By Arron Bennett | Strategic CFO | Founder, Bennett Financials

Your practice should hire a fractional CFO when revenue is climbing but profit isn’t following — usually somewhere between $1M and $20M, when the gap between what you bill and what you keep stops making sense. That’s the trigger. Not a revenue number. Not “we feel disorganized.” The gap.

Article Summary

A healthcare practice should hire a fractional CFO when its revenue is growing but its margin is flat or shrinking — the signal that overhead, payer mix, or pricing is quietly eating the gains. Bennett Financials diagnoses this against the 60-15-15 standard: 60% gross margin, 15% sales and marketing, 15% general and administrative. This article gives practice owners the math to run that check themselves before they hire anyone, the three signals that mean “now” instead of “later,” and what a fractional CFO actually changes versus a CPA or practice manager.
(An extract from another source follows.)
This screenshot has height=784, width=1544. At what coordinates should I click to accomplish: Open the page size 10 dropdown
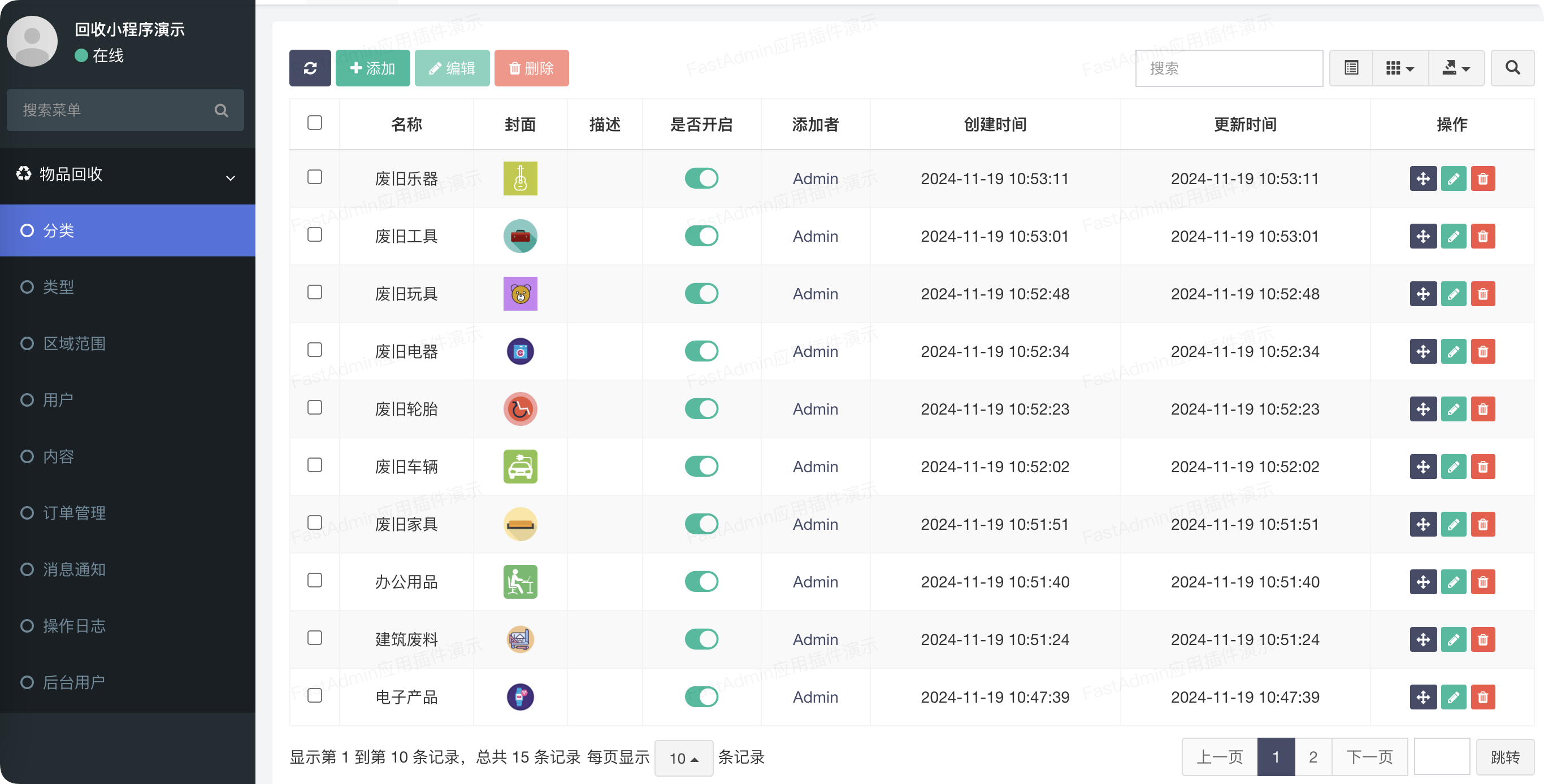pyautogui.click(x=683, y=758)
When should a healthcare practice hire a fractional CFO?

Hire one when you can’t answer this question in under ten seconds: out of every dollar you collect, how much is left after you pay the people delivering care? If you don’t know, or the number keeps dropping while revenue rises, that’s the moment.
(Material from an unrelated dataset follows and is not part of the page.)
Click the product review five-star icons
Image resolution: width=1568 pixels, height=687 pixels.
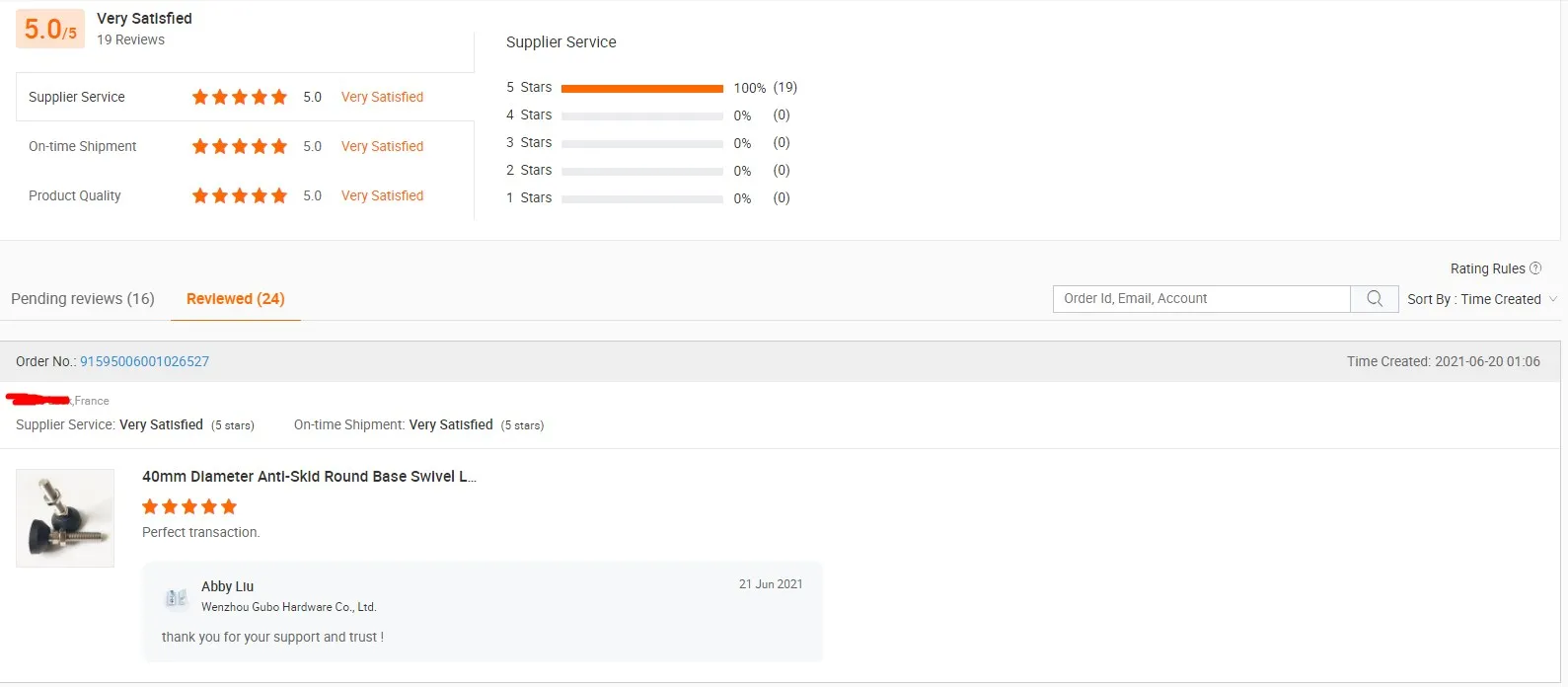click(189, 506)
Most practice owners wait too long. They hire when cash is already tight and the problem is six months deep. The right time is earlier — when you first notice that a good month on the schedule doesn’t show up in the bank account.

Here’s the reframe. Think of it like this: your P&L is a vital sign. You wouldn’t ignore a patient’s blood pressure climbing for a year. Most owners ignore their margin doing exactly that.

The pressure is real and getting worse. According to a June 2025 MGMA Stat poll, 90% of medical groups reported their year-to-date operating costs were higher than the same point in 2024. Costs are rising for nearly everyone. The practices that pull ahead are the ones that diagnose where the money is leaking before they cut.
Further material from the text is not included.